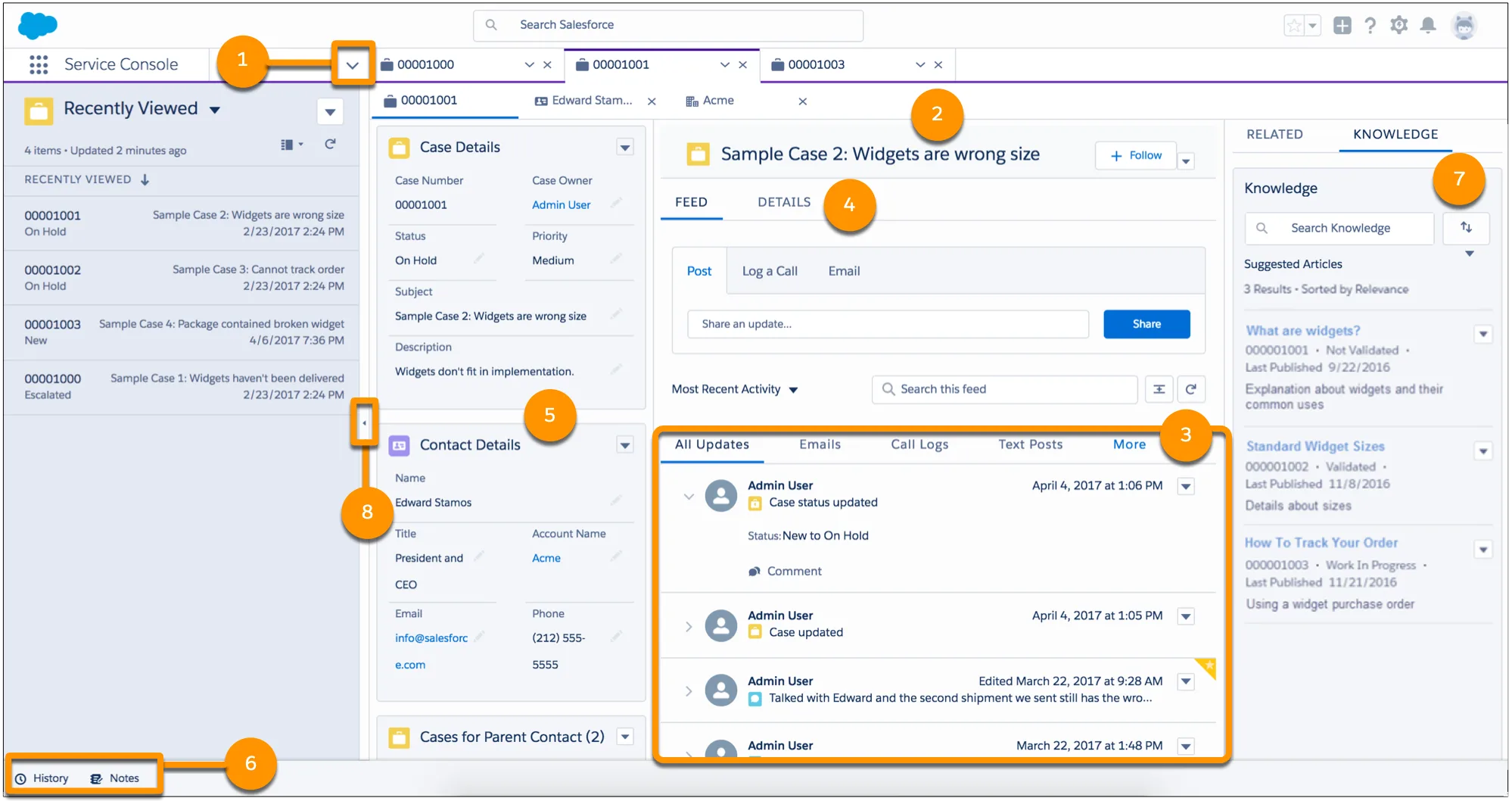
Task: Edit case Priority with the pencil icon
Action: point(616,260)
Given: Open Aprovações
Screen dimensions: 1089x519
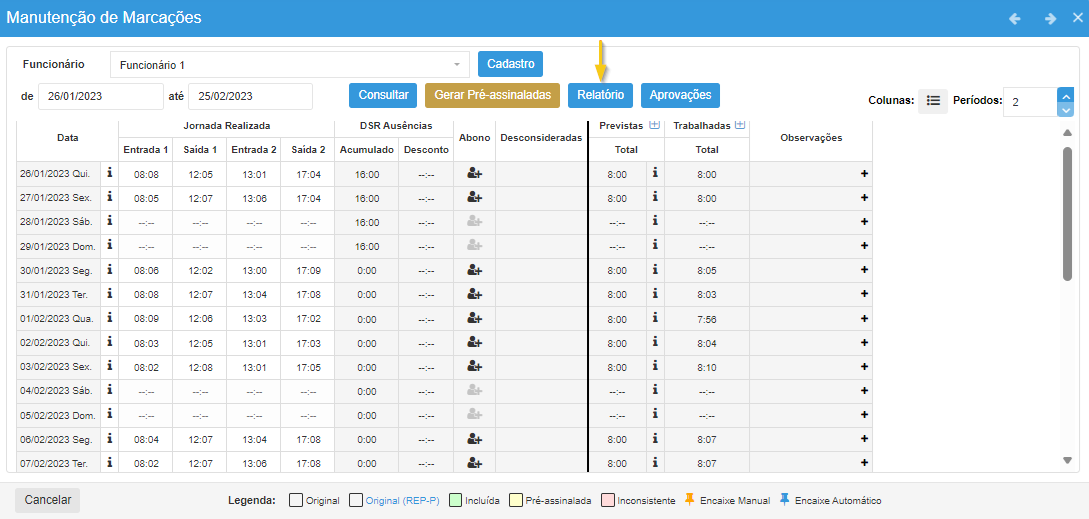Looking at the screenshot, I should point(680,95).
****
REQUIRED TASK:
Rewrite every line of the items above as a numbered list, leaving out blank lines and the pictures.

REPLY TO THE TASK:
1. Task: Edit case Priority with the pencil icon
2. Action: point(616,260)
3. Given: Open Aprovações
4. Screen dimensions: 1089x519
5. Looking at the screenshot, I should point(680,95).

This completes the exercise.